When I think about grace I think about the last few years of our lives. Wow, they have been HARD. We have shared some of the journey on here, but there will always be things we can’t share. When I look at some of those things I see the pain that our family has moved through, the vulnerability, the need for healing etc. When we were home we went for some post traumatic stress counseling. During one of my sessions our counselor said to me, “Any one of the things that you have gone through is enough to send someone over the edge. I’m amazed that you and Chris, after having gone through all of this, have been able to maintain such a high level of functionality. I don’t work with people like you.” She is an amazing woman that God put in our path at just the right time to help us heal.
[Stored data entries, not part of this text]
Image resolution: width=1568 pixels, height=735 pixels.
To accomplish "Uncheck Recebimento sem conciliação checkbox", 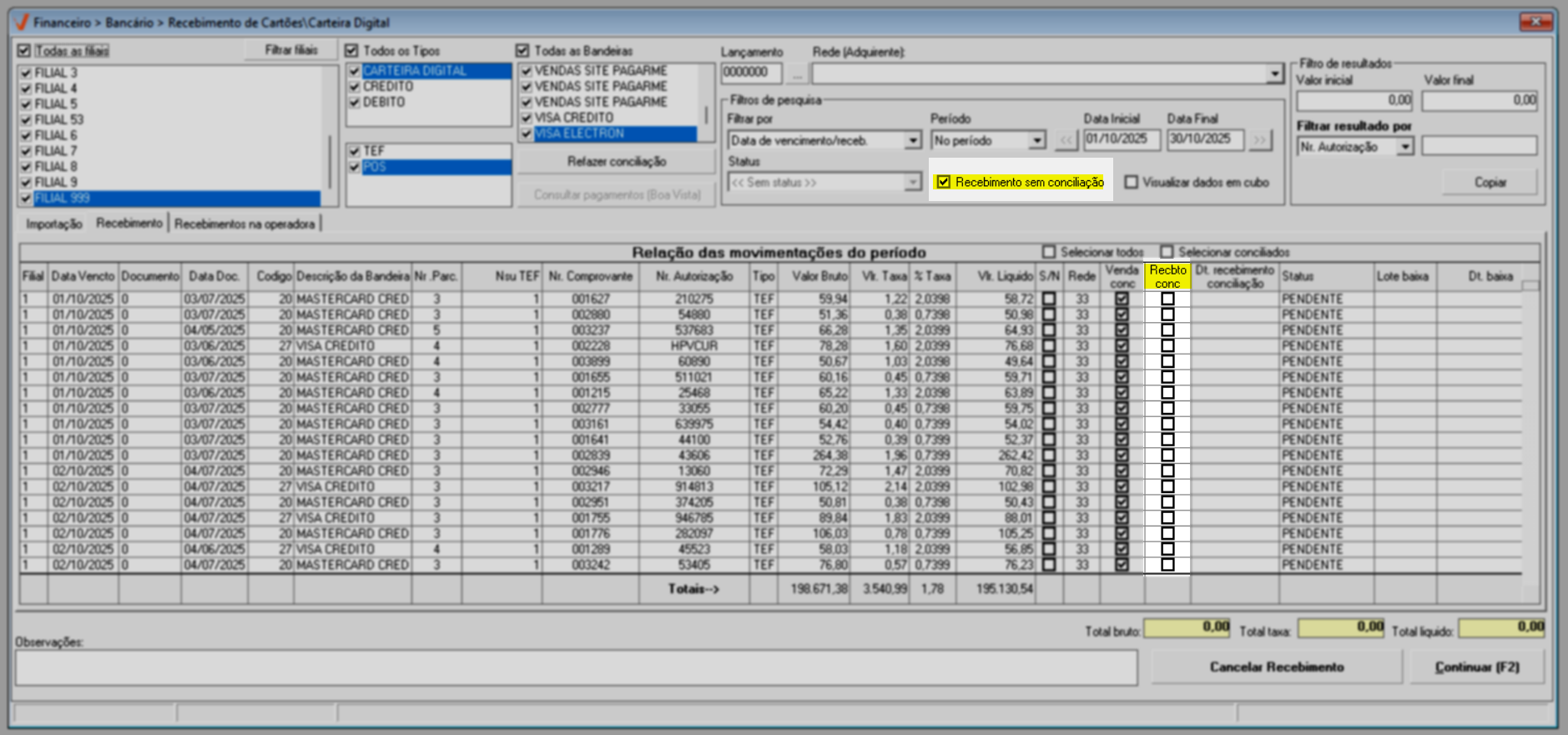I will click(944, 182).
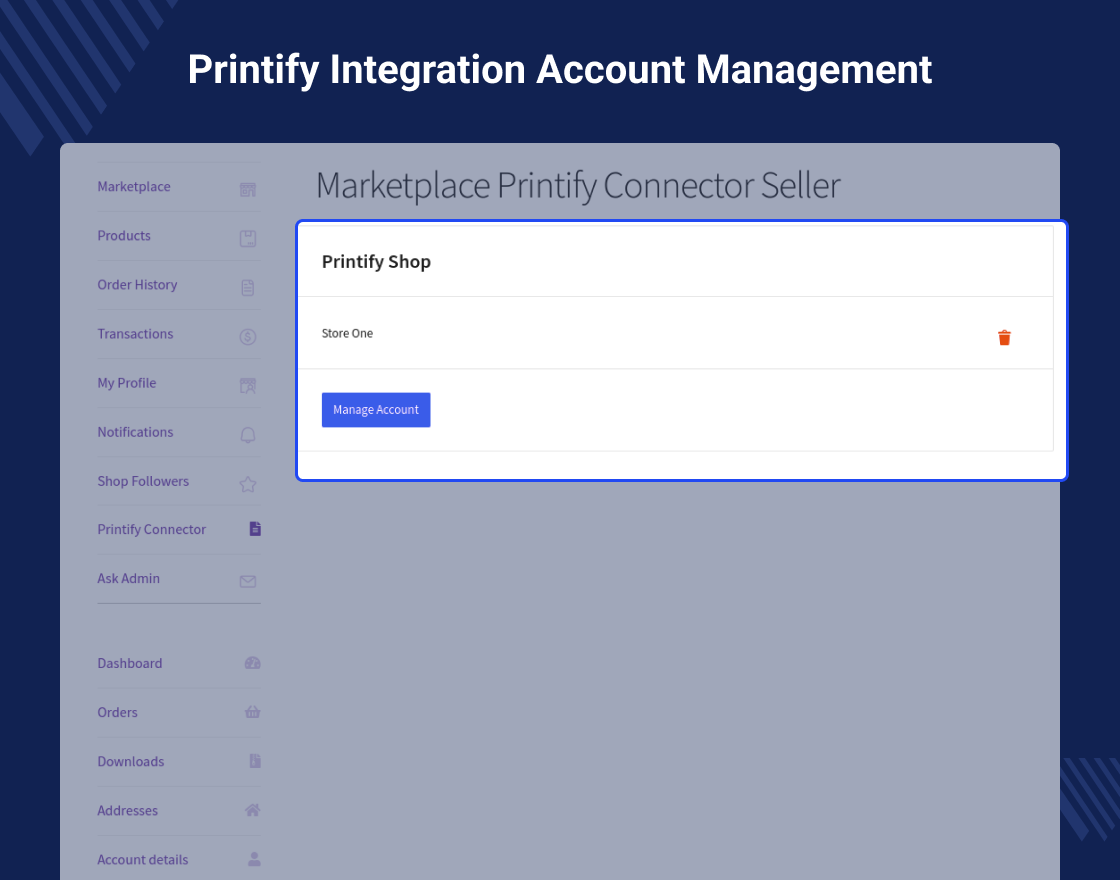1120x880 pixels.
Task: Click the Marketplace storefront icon in sidebar
Action: point(248,189)
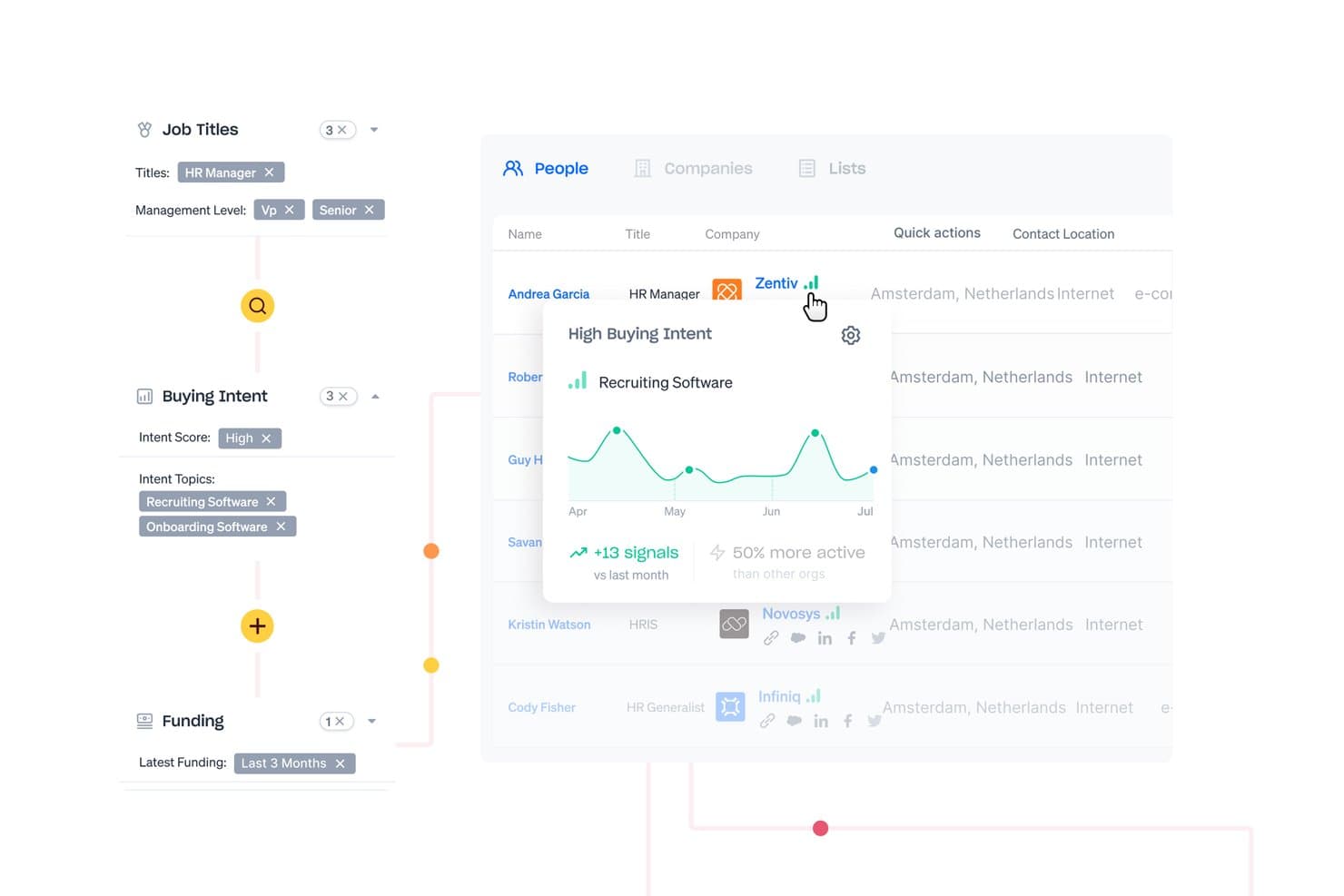Click the Zentiv orange company logo

point(727,290)
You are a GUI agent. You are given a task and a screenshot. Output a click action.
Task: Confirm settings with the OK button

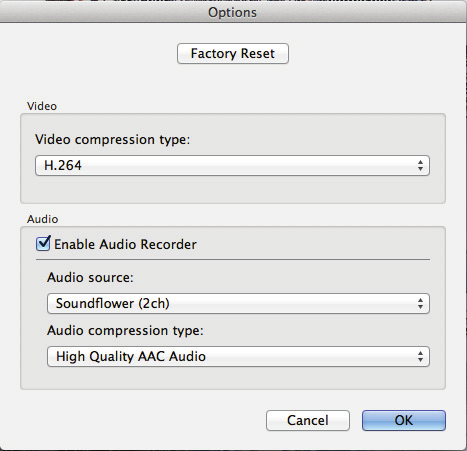[x=404, y=420]
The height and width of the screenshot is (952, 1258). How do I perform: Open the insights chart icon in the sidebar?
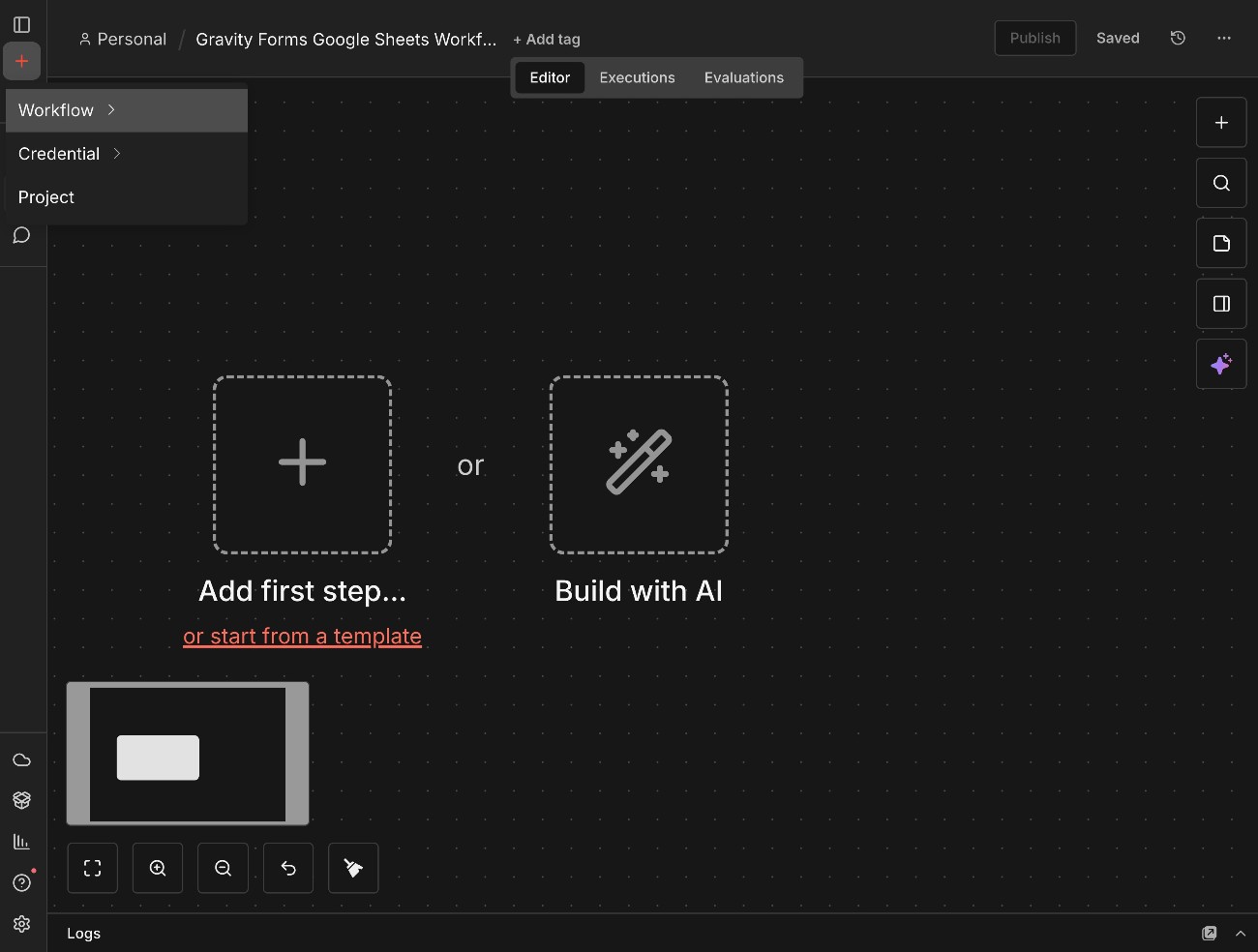(21, 842)
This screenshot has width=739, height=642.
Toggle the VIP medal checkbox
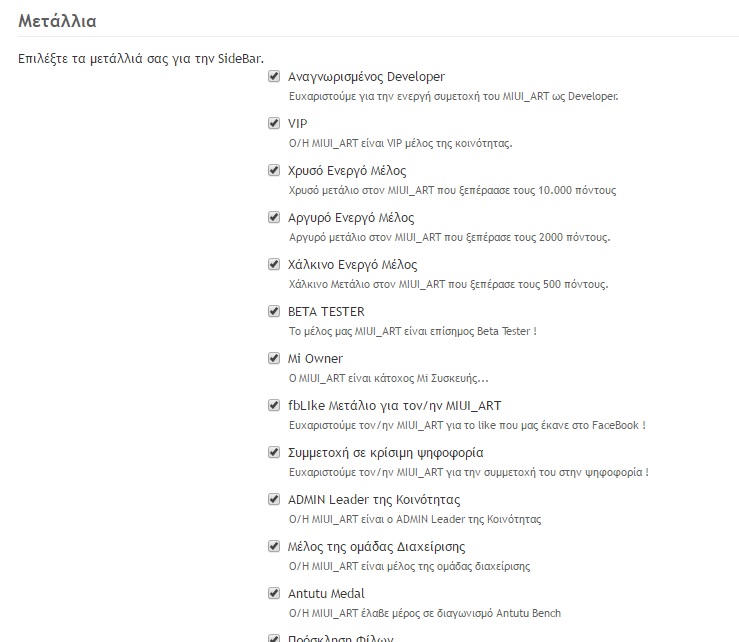[274, 123]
I sometimes wonder how different the Christian world would look if we took a moment to stop and think more before we opened our mouths. Before we started throwing around judgment and criticism. I have seen ministries fall apart because of judgment and criticism. Seriously. What would happen if we took more time to be sensitive, to learn, to extend grace? What if we stopped thinking we knew better? What if we stopped acting like God. What if we encouraged instead? When I think of the relationships we have with others, and that I see others in our missionary circle having, they are often with people that “get” us. The people that want to take the time to learn, to support, to encourage, and in those relationships feed into us where God leads. I think that’s God honoring.
When you judge, it’s probably a good idea to consider what you’re judging. The action? The person? God? God’s call in that persons life. It’s a pretty fine line, my friends.